Problem statement: Look below for the line containing "Task: Click the" and the line containing "This screenshot has height=858, width=516.", then set down both and every line between them exactly, without pictures.

Records for this exercise:
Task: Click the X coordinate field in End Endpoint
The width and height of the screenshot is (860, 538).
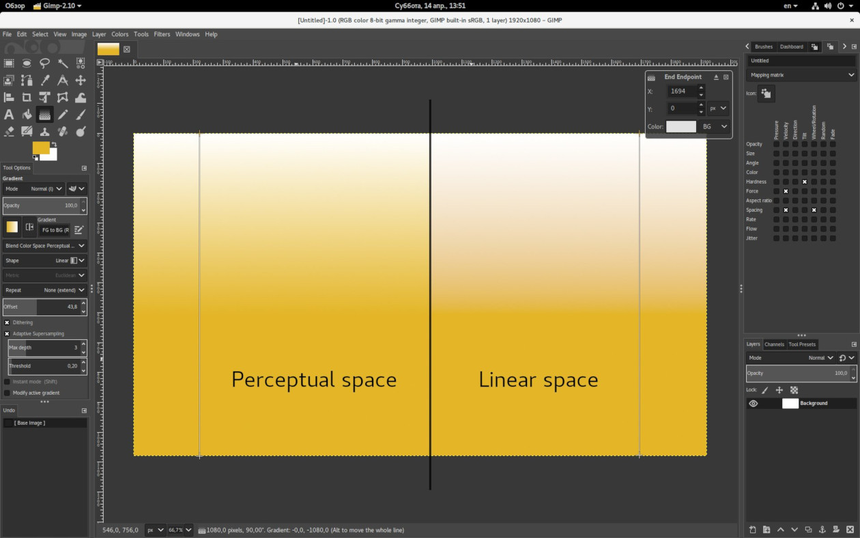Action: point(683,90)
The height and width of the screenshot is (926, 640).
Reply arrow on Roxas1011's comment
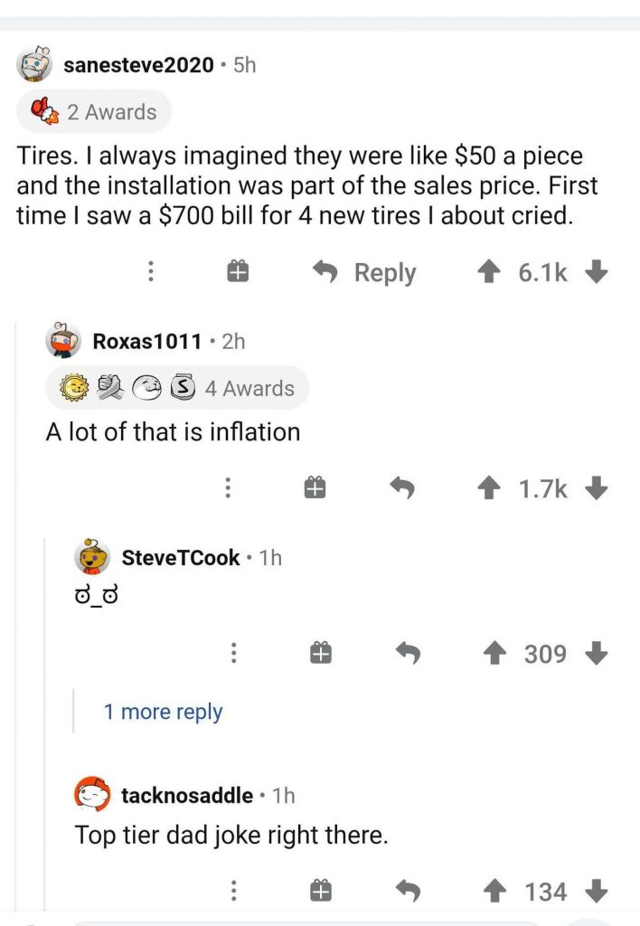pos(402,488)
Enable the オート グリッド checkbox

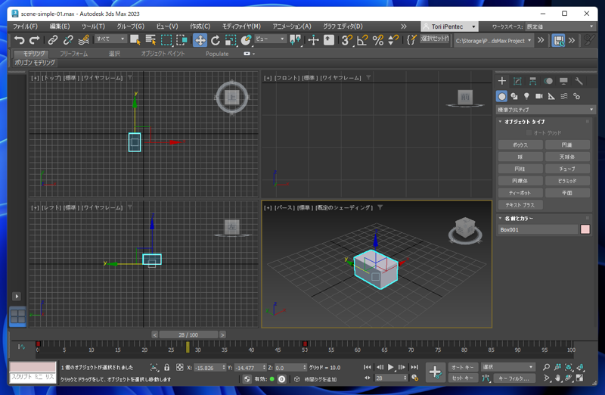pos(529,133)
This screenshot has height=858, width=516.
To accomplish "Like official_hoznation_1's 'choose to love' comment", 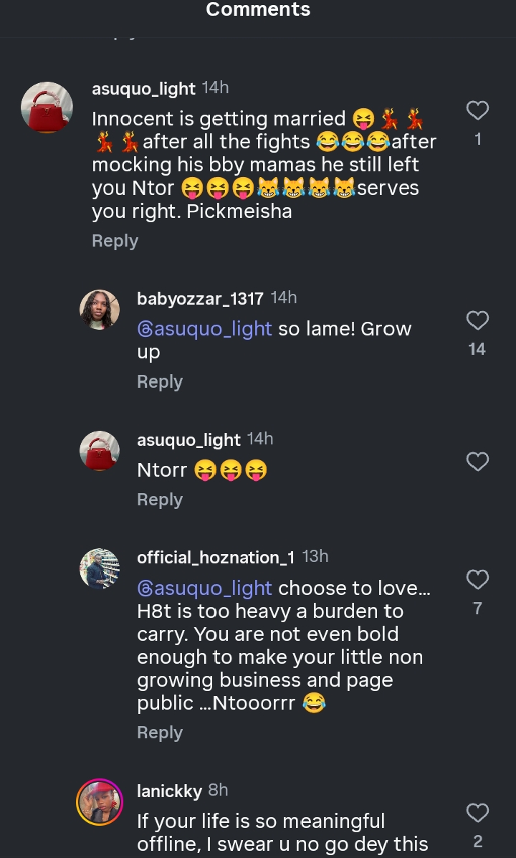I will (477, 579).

* * *

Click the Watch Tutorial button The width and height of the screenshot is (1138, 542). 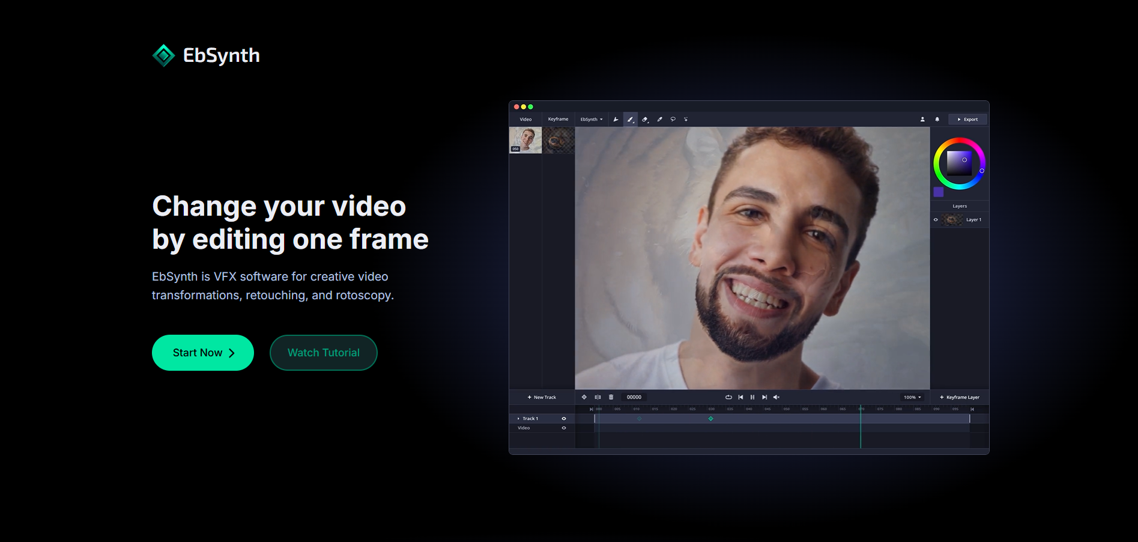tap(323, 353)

Exercise response:
Task: Click the X coordinate field in End Endpoint
The width and height of the screenshot is (860, 538).
Action: point(683,90)
The height and width of the screenshot is (926, 640).
Reply arrow on Roxas1011's comment
pos(402,488)
Enable the オート グリッド checkbox

pos(529,133)
This screenshot has height=858, width=516.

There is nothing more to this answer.